Talk on “In My Mother’s House: Reflections on Civil War in Sri Lanka” – 06th July

Talk on “In My Mother’s House: Reflections on Civil War in Sri Lanka” – 06th July

Professor Sharika Thiranagama of Stanford University presented a  talk on “In My Mother’s House: Reflections on Civil War in Sri Lanka” at the Department of English, on 6th  July 2018 at 4.00 pm .

Drawing from a decade of research and writing on Sri Lanka, this talk will reflect upon the consequences of political violence and militarization on contemporary social landscapes. In particular, the talk will discuss post war and wartime relationships between northern Tamil and northern Muslim communities and continuing forms of ethnic polarization, purification, and potential violence in contemporary Sri Lanka.

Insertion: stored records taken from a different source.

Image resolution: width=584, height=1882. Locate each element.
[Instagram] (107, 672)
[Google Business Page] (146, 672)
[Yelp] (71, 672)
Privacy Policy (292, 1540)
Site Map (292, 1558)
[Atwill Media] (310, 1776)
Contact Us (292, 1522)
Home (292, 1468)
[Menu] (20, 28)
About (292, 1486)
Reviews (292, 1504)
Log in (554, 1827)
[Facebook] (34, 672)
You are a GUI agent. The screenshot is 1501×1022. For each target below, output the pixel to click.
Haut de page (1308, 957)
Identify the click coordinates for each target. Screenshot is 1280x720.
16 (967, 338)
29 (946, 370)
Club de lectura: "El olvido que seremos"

Sharika Thiranagama is Assistant Professor of Anthropology and the Sakurako and William Fisher Family Faculty Scholar at the School of Humanities and Sciences at Stanford University. She has written on displacement, ethnicization, militancy and civil war in Sri Lanka, focusing on both northern Tamil and Muslim experiences. Currently, her fieldwork is on the histories of emancipation and transformation in Kerala through ethnographic research with female Dalit agricultural laborers in Palakkad district.